Microsoft will begin limiting conversations with the new chatbot on its Bing search engine to five questions per session and 50 questions per day, the company saying on Friday.
Microsoft launched a new version of Bing, which combines the search engine with artificial intelligence technology created by OpenAI, a San Francisco start-up, to fanfare at an event on its Redmond, Wash., campus less than two weeks ago.
Several other big tech companies, including Google, are working on similar services. But Microsoft has moved quickly to gain a technological advantage over its competitors, and the company has promised that AI will eventually be integrated into a wide range of its products.
Microsoft expected its chatbot to sometimes respond inaccurately, and it created measures to guard against people trying to make the chatbot behave strangely or say harmful things. Still, early users who had open personal conversations with the chatbot found its responses unusual and sometimes creepy.

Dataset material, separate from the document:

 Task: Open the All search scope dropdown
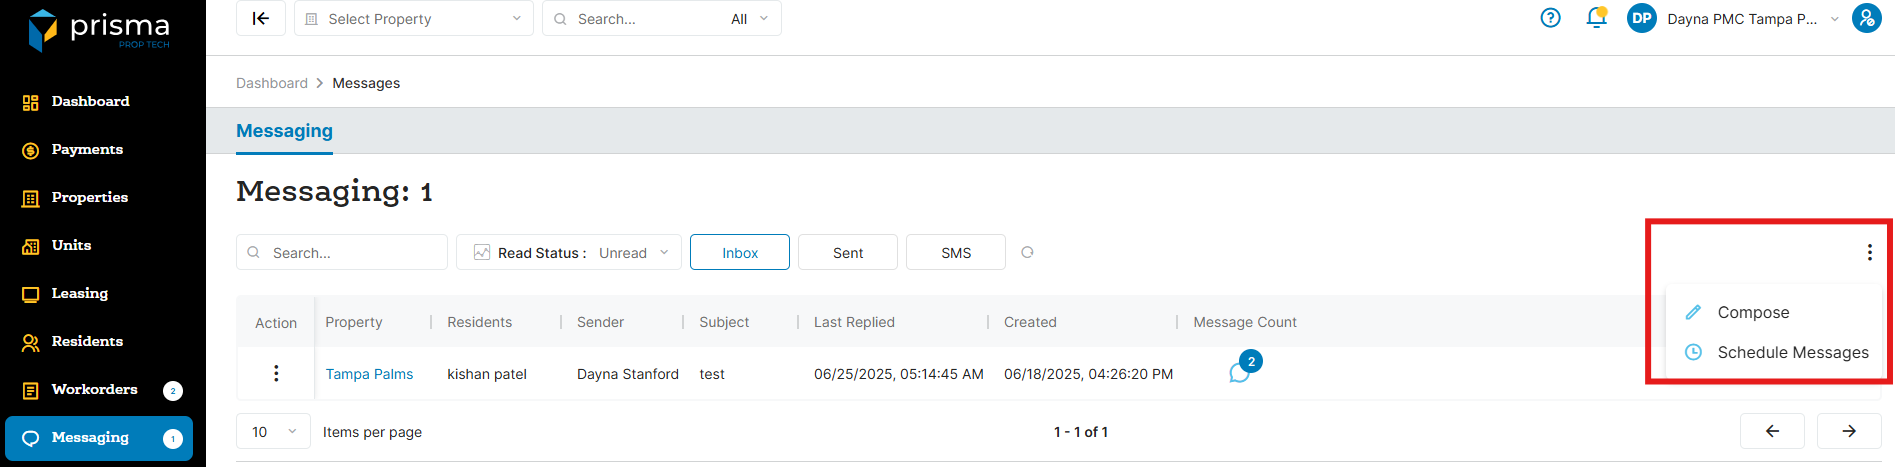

People will now be prompted to start a new session after they ask five questions and the chatbot answers five times.
“Very long chat sessions can confuse the underlying chat model,” Microsoft said on Friday.
On Wednesday, the company wrote in a blog post that he “didn’t fully envision” people using the chatbot “for more general world discovery and social entertainment.” The chatbot became repetitive and sometimes irritable in long conversations, she said.
Microsoft said its data showed that about 1 percent of conversations with the chatbot had more than 50 messages. He said he would consider increasing the question limits in the future. The company is also looking to add tools to give users more control over the tone of the chatbot.